I can’t afford professional counseling right now, so
hopefully I can use this site to get help.
Sorry about the length, I get too verbose when it’s about myself.
I have been a programmer for over four years, mostly working
at an office that was 40 miles from
home with a toxic employer, but still managed to produce quality work. 6 months ago I got fired from that company (good
news). The excellent quality of my
previous projects created and extremely good opportunity – my dream job. Which entails working **95% from home** for a
prestigious group of individuals in my field, which would allow me to learn a lot from them, and be
introduced to all the right people.
You’d think I would be extremely motivated to have my “dream
job”… but my feelings don’t match my
logic. Similar to, how I know the only
thing that will make me feel better is working, but still can’t seem to do it consistently.

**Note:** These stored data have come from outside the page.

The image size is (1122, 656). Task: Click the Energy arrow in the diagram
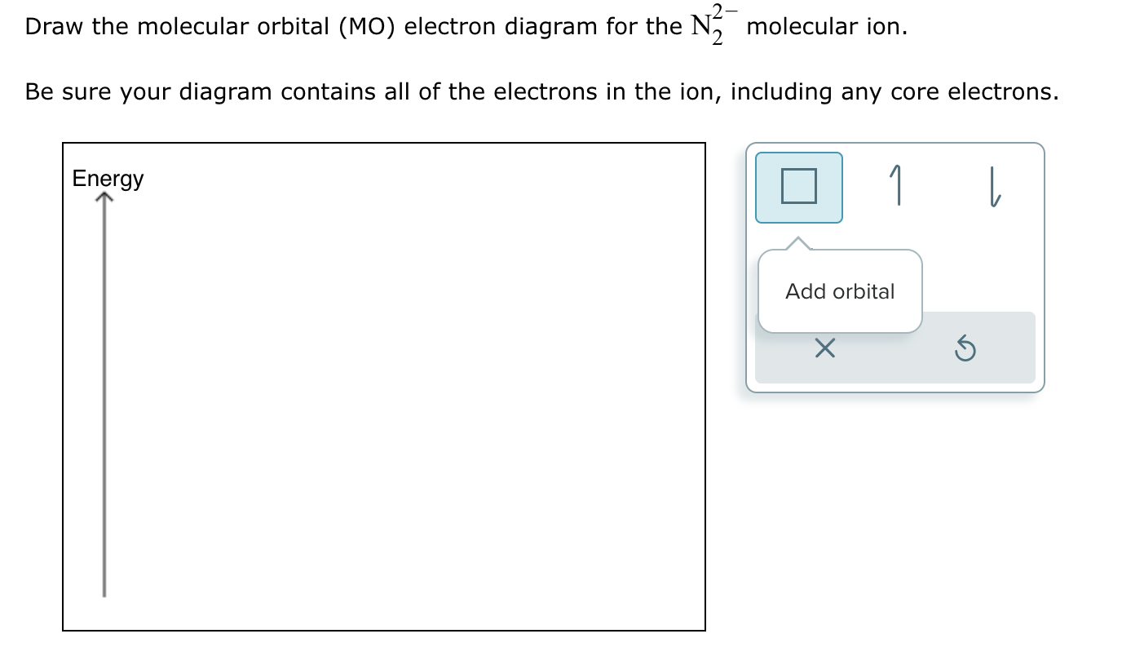(104, 392)
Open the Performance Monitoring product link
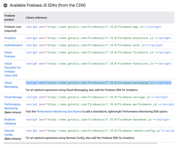 [13, 106]

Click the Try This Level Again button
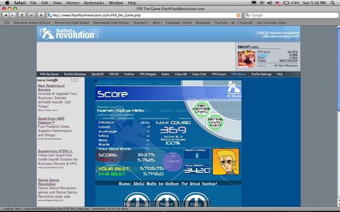[x=215, y=122]
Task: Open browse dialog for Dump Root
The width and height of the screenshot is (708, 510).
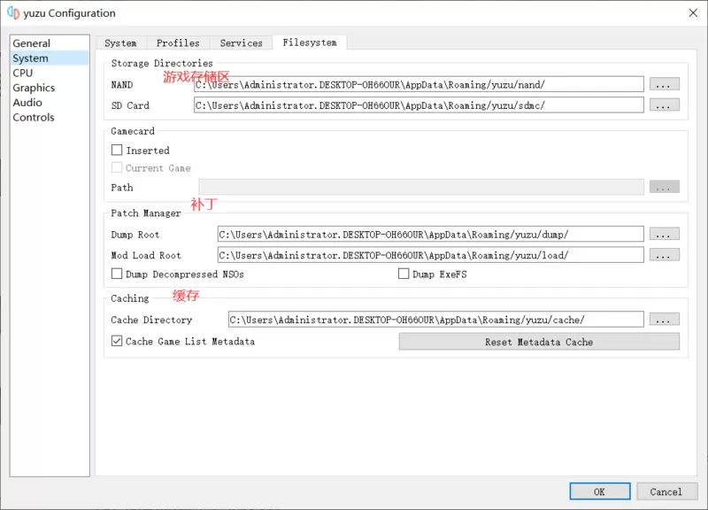Action: pos(665,234)
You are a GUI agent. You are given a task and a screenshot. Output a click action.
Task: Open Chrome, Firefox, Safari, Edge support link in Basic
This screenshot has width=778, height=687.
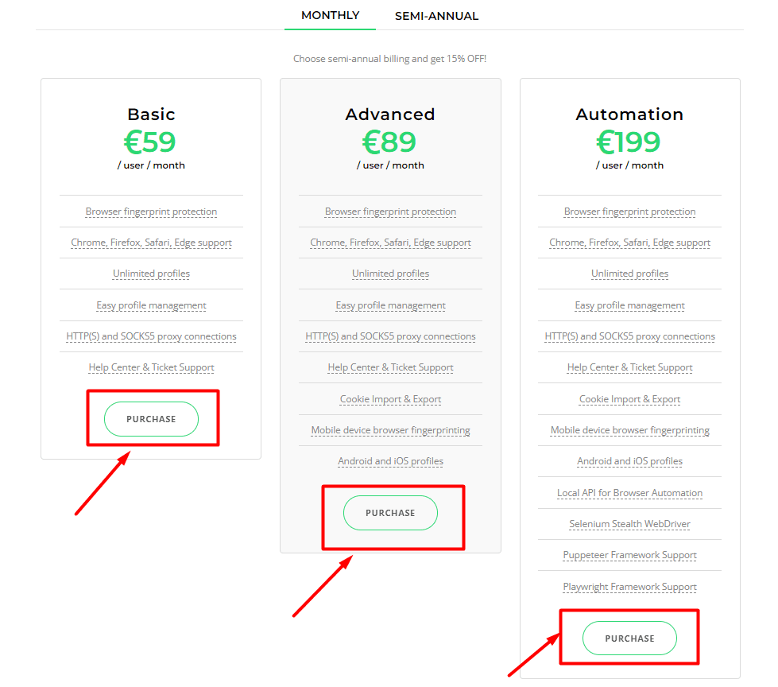[151, 243]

I keep screwing it up by procrastinating, which gets me
anxious, which then gets me paralyzed in a pattern of unhealthy thoughts, and
unable to work at all. The "at
home" is a problem, but it's all in my head. Even with no distractions, timeline scheduled
perfectly, and nothing else to do but work, I might still be stuck. Sometimes once I manage to "break
through" I can work diligently and get in a good place, but every new
project I have is another start of my anxious/paralyzed procrastination
cycle. It is making me go insane and be more
depressed. I recently had to pass on a
project already assigned to me that I
was stuck on, not because of difficulty but just because I was paralyzed. I feel that I am on my last leg at this
opportunity. If I could just work… I have the skills required, it’s not easy, but
that’s why I like it. Need to find out
how to stop myself from continually falling into this same rut.
I’ve become unable to be responsible with alcohol, weed, or video games lately. Which has forced me to
attempt quit all three completely. But relapses
occur occasionally. I never used to have
major problems with these. Somehow
completely sober with nothing to do but work I still manage to sleep, or get myself
into an unhealthy thought pattern instead of working.
Throughout my life I have always known what the “right”
decision was, and waved at it as it passed me by.
I have chronic tardiness.
I feel depressed for no reason. For a while I thought I was manic
-depressive, but I’m not depressed when there are no responsibilities on my
Lately, I am thinking chronic procrastination is the root
of my problems.
-- Contentment (from past accomplishment)
>> Easy/proper schedule
>> procrastination and unhealthy actions
>> unhealthy thoughts/actions
>> massive cramming to get done on time --OR-- quit/failure
Right now I should have enough time to work when I schedule
it, and still have time to do other things I enjoy. Instead I end up doing literally nothing.
Thanks in advance for your attention and support!!